■ 任务列表
**A.** 在 POJ 2763 题解中，操作B“1 i w”会做什么？
**B.** 请照原样抄录 POJ 2763 题解中的一段，从“int u, v, c;”开始，一直到“i <= tot; i++)”为止。

■ 文档片段
§ §

POJ - 2763 Housewife Wind(LCA+暴力)

题目大意：给出N个点，M条边和一个人的起始位置，然后给出一系列操作
操作A: 0 u 询问这个人走到u这个位置需要几分钟
操作B: 1 i w，将第i条边的权值改成w

解题思路：第一个操作比较简单，第二个操作的话也不难。
在dfs纪录结点出现的顺序的时候，顺便记录一下每个点的pre，为第二个操作做准备。
执行第二个操作时，先把本来的边改变一下，再用一次dfs将该边以下的边全部该变一下就好了，这时pre数组就有用了，因为它标记了哪几个点是和该边有关的

#include <cstdio>
#include <cstring>

#define N 100010
#define M 200010

struct Edge{
    int from, to, next, dis;
}E[M];

int head[N], first[N], dis[N], pre[N], ver[M], depth[M], dp[M][63];
int tot, n, cnt, pos, m;
bool vis[N];

void AddEdge(int u, int v, int c) {
    E[tot].from = u; E[tot].to = v; E[tot].next = head[u]; E[tot].dis = c; head[u] = tot++;
    u = u ^ v; v = u ^ v; u = u ^ v;
    E[tot].from = u; E[tot].to = v; E[tot].next = head[u]; E[tot].dis = c; head[u] = tot++;
}

void init() {
    memset(head, -1, sizeof(head));
    tot = 0;

    int u, v, c;
    for (int i = 0; i < n - 1; i++) {
        scanf("%d%d%d", &u, &v, &c);
        AddEdge(u, v, c);
    }
}

void RMQ() {
    for (int i = 1; i <= tot; i++)
        dp[i][0] = i;
    int a, b;
    for (int j = 1; (1 << j) <= tot; j++)
        for (int i = 1; i + (1 << j) - 1 <= tot; i++) {
            a = dp[i][j-1];
            b = dp[i + (1 << (j - 1))][j-1];
            if (depth[a] < depth[b])
                dp[i][j] = a;
            else
                dp[i][j] = b;
        }
}

void dfs(int u, int dep) {
    vis[u] = true; ver[++tot] = u; first[u] = tot; depth[tot] = dep;
    for (int i = head[u]; ~i; i = E[i].next) {
        int v = E[i].to;
        if (!vis[v]) {
            dis[v] = dis[u] + E[i].dis;
            pre[v] = u;
            dfs(v, dep + 1);
            ver[++tot] = u; depth[tot] = dep;
        }
    }
}

char question[100];

void change(int u) {
    for (int i = head[u]; ~i; i = E[i].next) {
        int v = E[i].to;
        if (pre[v] == u) {
            dis[v] = dis[u] + E[i].dis;
            change(v);
        }
    }
}

int Query(int x, int y) {
    int k = 0;
    while (1 << (k + 1) <= (y - x + 1)) k++;
    int a = dp[x][k];
    int b = dp[y - (1 << k) + 1][k];
    if (depth[a] < depth[b])

§ §

■ 来源摘录

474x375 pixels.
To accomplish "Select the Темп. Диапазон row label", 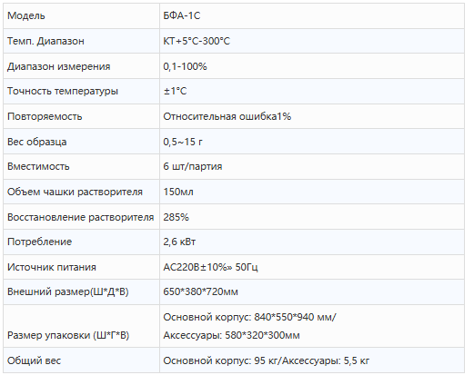I will tap(45, 41).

§ §

■ 各题解答
**A.** 将第i条边的权值改成w。

**B.**
int u, v, c;
    for (int i = 0; i < n - 1; i++) {
        scanf("%d%d%d", &u, &v, &c);
        AddEdge(u, v, c);
    }
}

void RMQ() {
    for (int i = 1; i <= tot; i++)